Thread overview
#dbugfix 15136
Jan 18, 2019
Dennis
Jan 18, 2019
Dennis
Jan 19, 2019
Adam D. Ruppe
Jan 19, 2019
Jonathan Marler
January 18, 2019
I don't like how the hacky implementation of toStringz is @trusted.

Manifestation of problems: https://forum.dlang.org/thread/rbyetgbruyiohgudsbhg@forum.dlang.org
Issue: https://issues.dlang.org/show_bug.cgi?id=15136
Implementation: https://github.com/dlang/phobos/blob/master/std/string.d#L364-L365




January 18, 2019
On 1/18/19 3:21 PM, Dennis wrote:
> I don't like how the hacky implementation of toStringz is @trusted.
> 
> Manifestation of problems: https://forum.dlang.org/thread/rbyetgbruyiohgudsbhg@forum.dlang.org
> Issue: https://issues.dlang.org/show_bug.cgi?id=15136
> Implementation: https://github.com/dlang/phobos/blob/master/std/string.d#L364-L365
> 

TBH, fixing toStringz to not be hacky would make it so the manifestation happened every time :)

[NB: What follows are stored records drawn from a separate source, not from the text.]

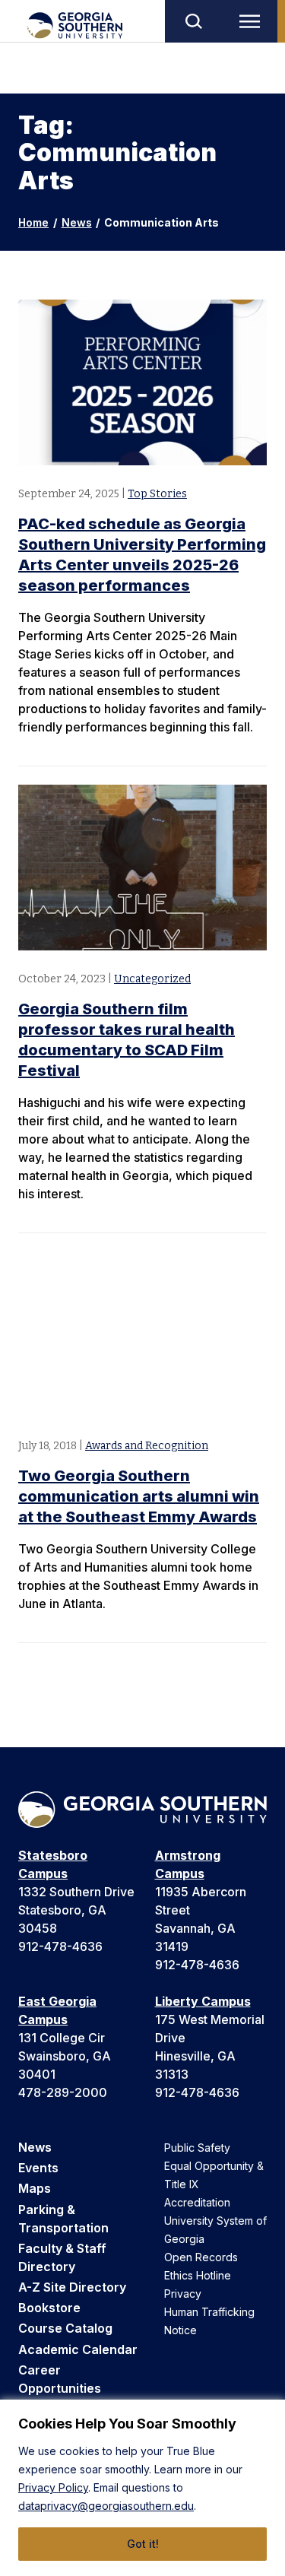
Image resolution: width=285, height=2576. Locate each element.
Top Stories (157, 493)
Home (33, 222)
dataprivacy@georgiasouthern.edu (106, 2505)
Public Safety (197, 2147)
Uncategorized (152, 978)
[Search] (193, 21)
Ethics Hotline (197, 2275)
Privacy (182, 2293)
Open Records (201, 2257)
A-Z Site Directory (72, 2287)
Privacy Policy (53, 2487)
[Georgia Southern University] (74, 25)
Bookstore (49, 2307)
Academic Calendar (78, 2349)
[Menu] (253, 21)
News (77, 222)
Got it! (143, 2543)
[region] (142, 2488)
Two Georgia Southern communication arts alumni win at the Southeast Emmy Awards (138, 1496)
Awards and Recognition (146, 1445)
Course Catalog (65, 2328)
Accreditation (197, 2202)
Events (38, 2167)
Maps (34, 2188)
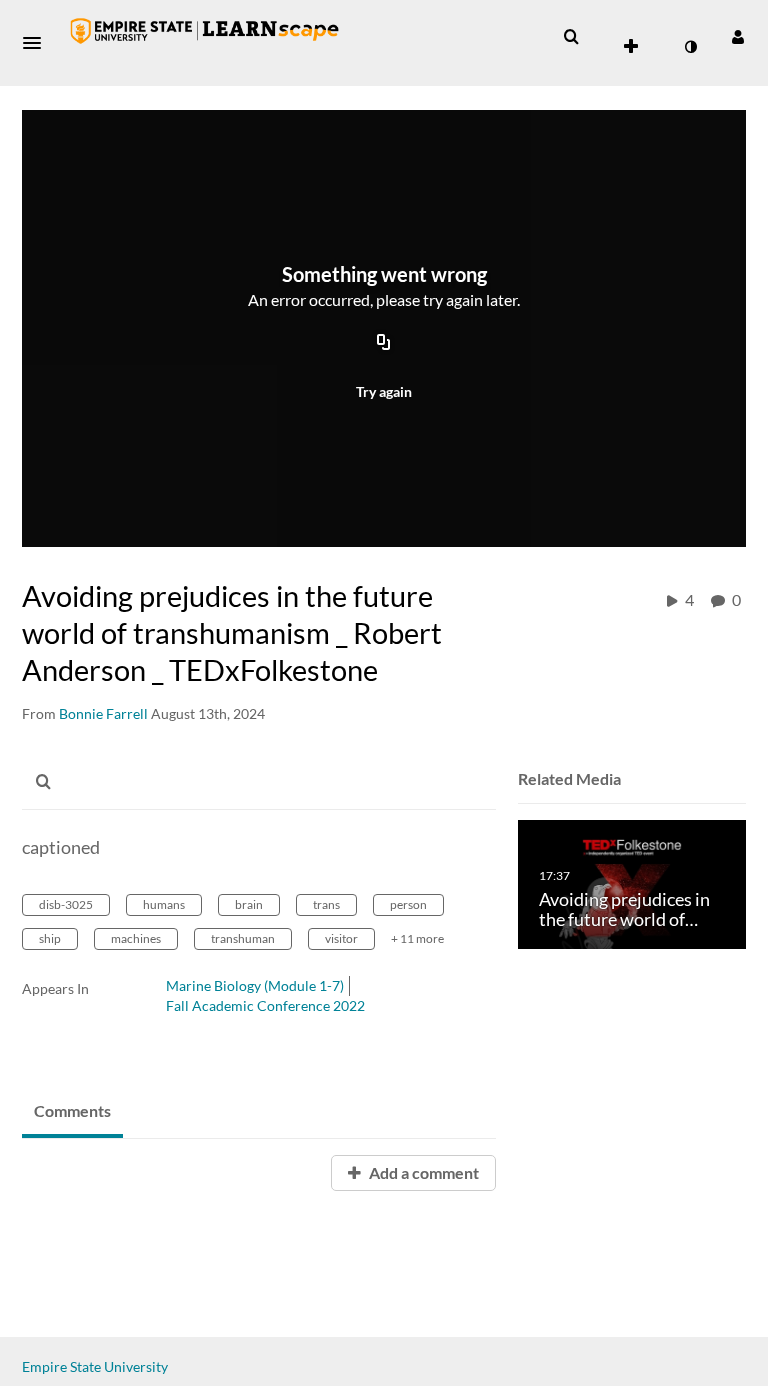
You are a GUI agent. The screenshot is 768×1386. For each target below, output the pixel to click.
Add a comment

I do agree that it shouldn't be @trusted if it's done the way it is. I can think of ways to make it buffer overflow.

-Steve
January 18, 2019
On Friday, 18 January 2019 at 20:45:05 UTC, Steven Schveighoffer wrote:
> TBH, fixing toStringz to not be hacky would make it so the manifestation happened every time :)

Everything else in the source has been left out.